E como os servos recuaram ante o seu punho erguido, todo enrodilhado de dísticos
sagrados - o furioso Doutor saltou da mula e, com as pedras da estrada, apedrejou
os servos de Obed, uivando: Racca! Racca! e todos os anátemas rituais.
Os servos fugiram para Enganim. E grande foi a desconsolação de
Obed, porque os seus gados morriam, as suas vinhas secavam, - e todavia, radiantemente,,
como uma alvorada por detrás de serras, crescia, consoladora e cheia de
promessas divinas, a fama de Jesus da Galileia.

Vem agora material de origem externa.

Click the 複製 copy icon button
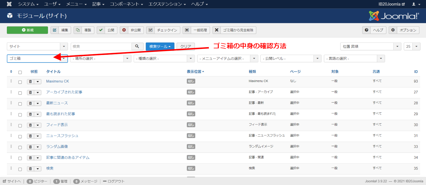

Por esse tempo, um Centurião Romano, Públio Sétimo, comandava
o forte que domina o vale de Cesareia, até à cidade e ao mar. Públio,
homem áspero, veterano da campanha de Tibério contra os Partas,
enriquecera durante a revolta de Samaria com presas e saques, possuía minas
na Ática, e gozava, como favor supremo dos Deuses, a amizade de Flaco,
Legado Imperial da Síria. Mas uma dor roía a sua prosperidade muito
poderosa, como um verme rói um fruto muito suculento. Sua filha única,
para ele mais amada que vida e bens, definhava com um mal subtil e lento, estranho
mesmo ao saber dos esculápios e mágicos que ele mandara consultar
a Sídon e a Tiro. Branca e triste como a Lua num cemitério, sem
um queixume, sorrindo pàlidamente a seu pai, definhava, sentada na alta
esplanada do forte, sob um velário, alongando saudosamente os negros olhos
tristes pelo azul do mar de Tiro, por onde ela navegara de Itália, numa
opulenta galera. Ao seu lado, por vezes, um legionário, entre as ameias,
apontava vagarosamente ao alto a flecha, e varava uma grande águia, voando
de asa serena, no céu rutilante. A filha de Sétimo seguia um momento
a ave, torneando até bater morta sobre as rochas: - depois, com um suspiro,
mais triste e mais pálida, recomeçava a olhar para o mar.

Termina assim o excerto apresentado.